In these situations "active learning" is used. You generate multiple models, ideally with Bayesian inference, and then do a search for an example that causes the most disagreement among them.
Hmm for those cases though, you would have to parametrize the training set to be able to optimally select the next training example in which case you're back to active learning.
> The key difference is that
the teacher knows theta-star upfront and doesn’t need to explore.
Based on this quote from page 1 and Wikipedia for "active learning" [1], I see the distinction in my examples as this:
1. In machine teaching, the teacher chooses the new observations to be presented. In active learning, the learner chooses new observations to be labeled.
2. In machine teaching, the availability of observations in general is controlled. In active learning, observations may be available but unlabeled, as in a cross-validation set. E.g., voting on which observation to have labeled.
This is a nice little paper that provides a great introduction to machine teaching. I think the Socratic dialogue format was an excellent choice as it makes it very easy to follow.
The big problem with machine teaching in many practical applications is what the paper refers to as the "glaring flaw", and that is that you often don't know what the learning algorithm might look like (e.g. in the provided nefarious example of trying to defeat a spam filter). In fact, the learning algorithm could be arbitrarily complex.

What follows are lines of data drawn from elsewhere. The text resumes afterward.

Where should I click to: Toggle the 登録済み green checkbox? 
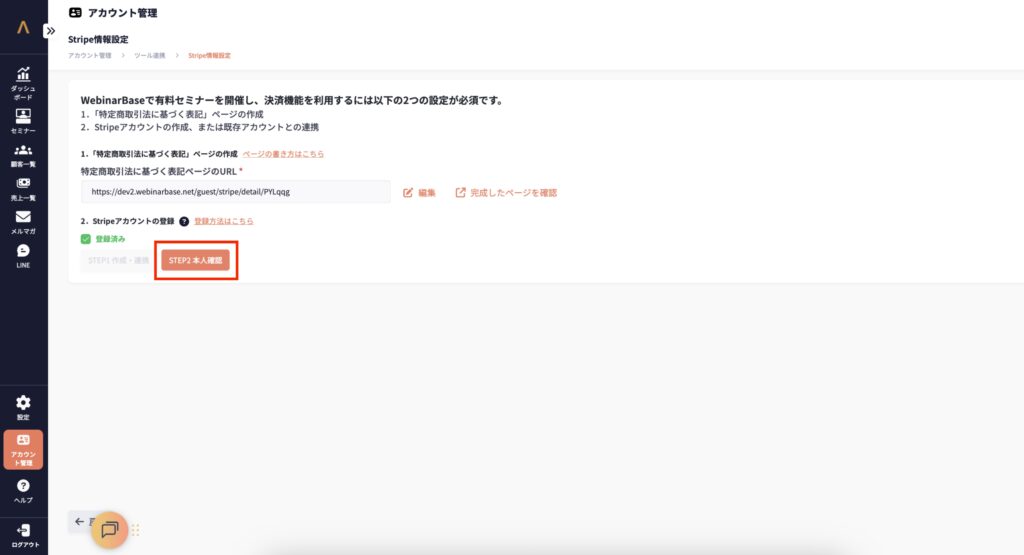(x=86, y=239)
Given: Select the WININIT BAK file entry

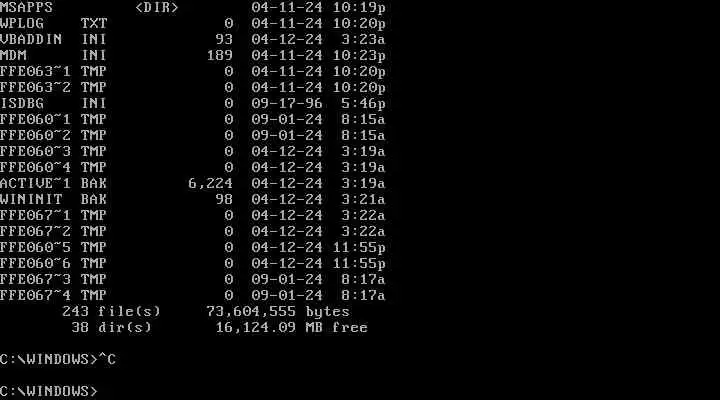Looking at the screenshot, I should click(x=192, y=199).
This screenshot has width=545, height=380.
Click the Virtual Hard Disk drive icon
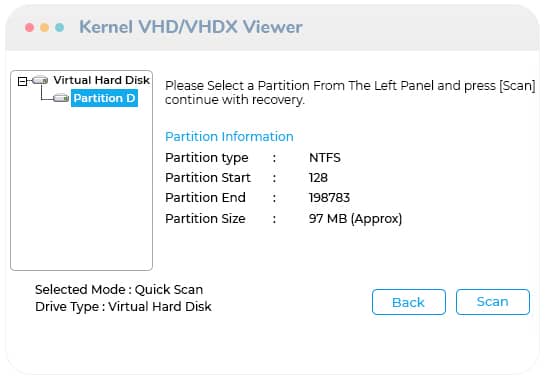40,80
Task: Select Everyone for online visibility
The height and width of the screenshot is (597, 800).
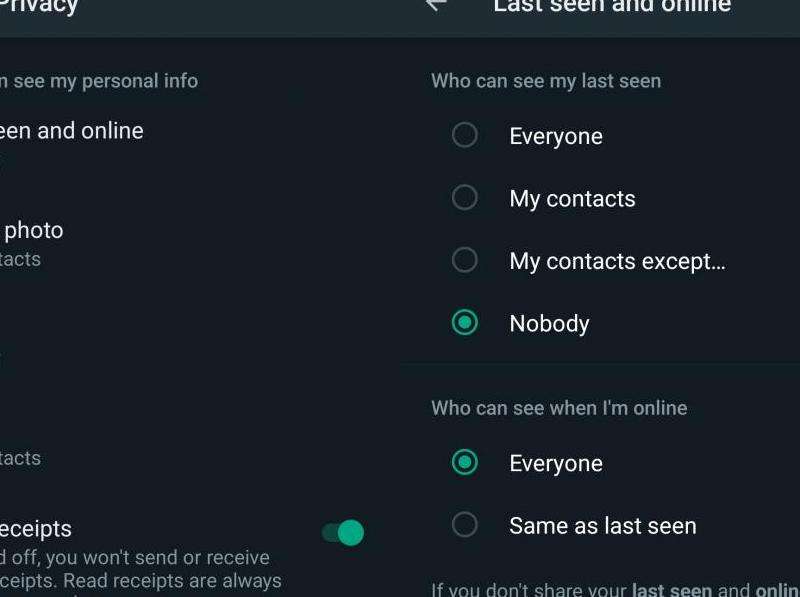Action: click(465, 463)
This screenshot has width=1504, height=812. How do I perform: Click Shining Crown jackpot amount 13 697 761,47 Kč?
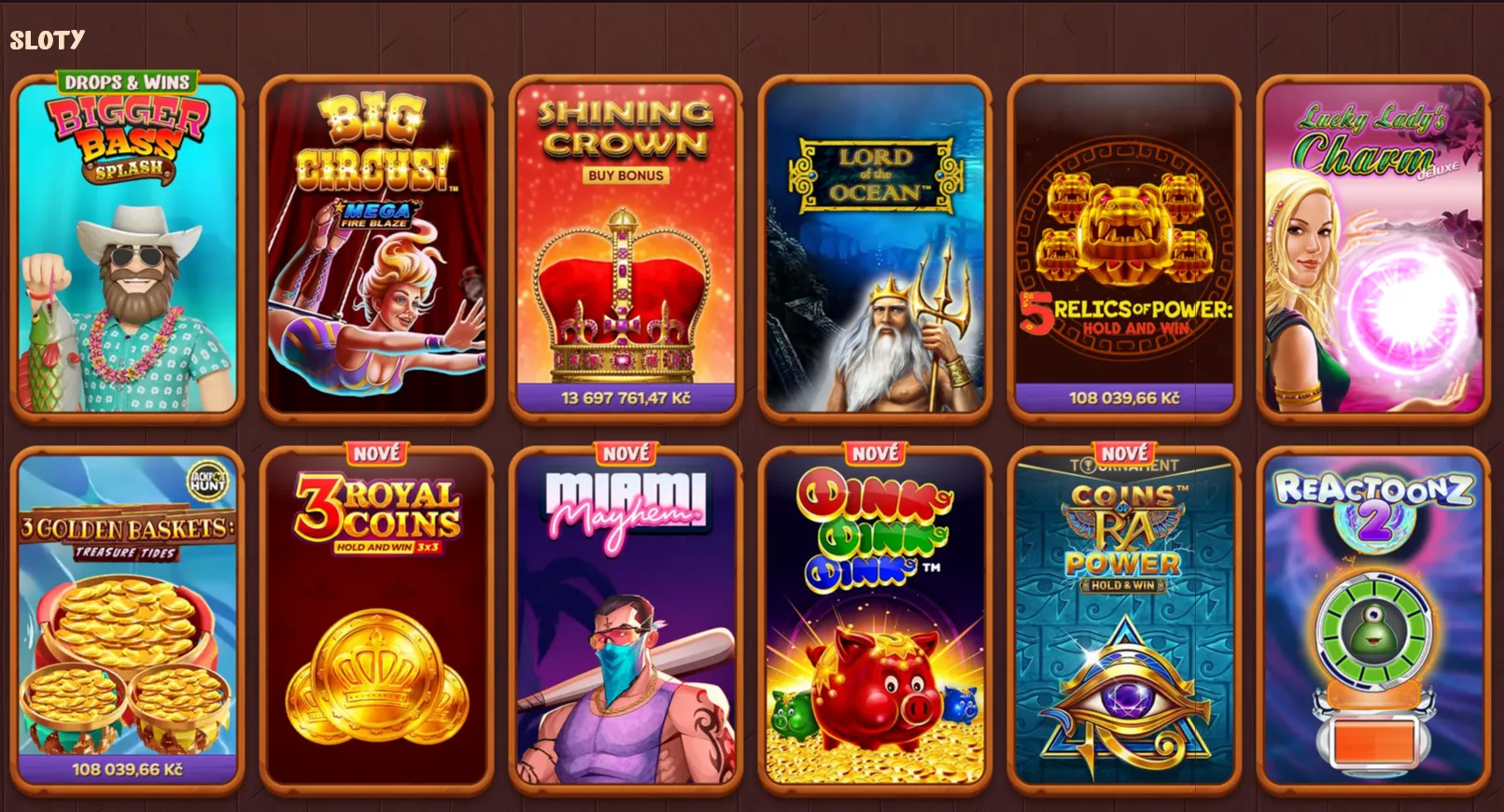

In the case where you do know the learning algorithm exactly (e.g. the learner is a robot where you have its precise specifications), the problem is the deterministic optimization problem described in this paper. But when the learning algorithm is unknown, the problem becomes stochastic, and then you're facing all of the traditional problems with optimization in a probabilistic space (e.g. overfitting, robustness problems, etc). That's not to say that it's strictly impossible to apply machine teaching approaches in such a case, it's just that it's a much more difficult problem to find a somewhat optimal training set.
I really enjoyed learning about the techniques used in machine learning to select an ideal data set when there is no target model (compared to the paper, where the model is known).
A common practice is called k-fold cross-validation, where you train with k-1 subsets of D, then do validation with the kth set. You rotate through k times, so that every subset serves as the validation set once. The results can then be combined to produce a model which is usually much more effective than just setting aside part of D for training and part for validation.
Like machine teaching, where the goal is to minimize D, this is based on the assumption that some data points are much better for training the model than others.
We devoted about a year to developing machine teaching techniques for a project. Our goal was to optimize not just the learning rate but also retention. When the subject matter is a good fit for machine teaching it can work very well.
One of the problems with the human effectively limiting the rate at which the fitness function can be evaluated is that the "teaching solution" converges very slowly. This is where a-priory rules can make it more dynamic and make the difference between usable and unusable.
"I draw the reader’s attention to machine teaching, the problem of finding an optimal training set given a machine learning algorithm and a target model. In addition to generating fascinating mathematical questions for computer scientists to ponder, machine teaching holds the promise of enhancing education and personnel training."